En segundo lugar, estamos ante un texto que encuentre en la solidaridad la razón de ser de la esperanza anterior. Y lo expresa en palabras de Schuman: "Europa no se hará de una vez, ni en una obra de conjuntos: se hará gracias a realizaciones concretas, que creen en primer lugar una solidaridad de hecho". Entre nosotros, ya suena casi a vacío este asunto de la solidaridad. Pero si nos atreviéramos a decir "fraternidad evangélica" o "actuación samaritana" o "todo es de todos", por ejemplo, tal vez recuperaríamos el tremendo espíritu que representa bajarse del propio egoísmo para asumir al otro como parte del propio proyecto histórico. "Todos animados igualmente por el bien común de nuestras patrias europeas, de nuestra patria Europea", en palabras del gran De Gásperi. El bien común, una realidad tan antigua, traducido en solidaridad concreta que funda la esperanza. Insistir, pues, en lo que nos une y no empeñarnos en todo lo que nos separa y convierte en juguete roto, en nadería.

Y en tercer lugar, la juventud: "¿Cómo podemos hacer partícipes a nuestros jóvenes de esta construcción cuando les privamos del trabajo, del empleo digno que les permita desarrollarse a través de sus manos, su inteligencia y sus energías?
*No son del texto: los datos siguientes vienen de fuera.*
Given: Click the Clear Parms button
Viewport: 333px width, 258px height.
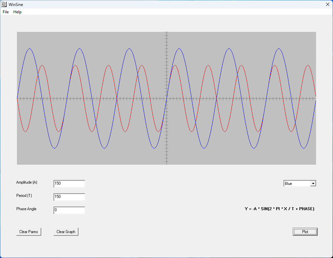Looking at the screenshot, I should 29,232.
La distribución justa de los bienes de la tierra y el trabajo humano no es mera filantropía. Es un deber moral". Francisco es clarísimo en sus advertencias y en sus soluciones, porque, por ejemplo, en el caso de la juventud no solicita "buenos sentimientos generacionales" antes bien entregar a esos jóvenes que nos sucederán lo que en justicia estricta les debemos y nunca acabamos de darles: "Tenemos que pasar de una economía líquida? a una economía social". He aquí lo que bien pudiera ser un punto y aparte de esta Europa decadente y decaída que demoniza a los refugiados, que vende armas a los asesinos, que mata a sus mejores hijos por comodidad. Una solidaridad esperanzada para una juventud realizada. He aquí el triplete condicional que recorre este documento privilegiado de un hombre que tiene sabor tanto a humanidad como a Evangelio.

Cierro estas líneas escritas, insisto en el dato, en este día de la comunidad europea, con la referencia ya citada a la responsabilidad de los creyentes católicos: "Sólo una Iglesia rica en testigos podrá llevar de nuevo el agua pura del evangelio a las raíces de Europa". Es la enésima llamada a una sabia inculturación en la misma tierra europea de los creyentes europeos. Es, una vez más, el estruendo de los tambores del riesgo civil, cultural y hasta sociopolítico, en un seguimiento de Jesucristo tal y como fue en realidad. Es el sueño de un hombre íntegro que, venido de tierras latinoamericanas, habita en Roma, corazón de Europa, y la siente como propia. Se llama Francisco y es el único profeta fiable que tenemos.

Es el momento de tomar buena nota de sus palabras, y ponernos a soñar con él esa Europa que necesitamos.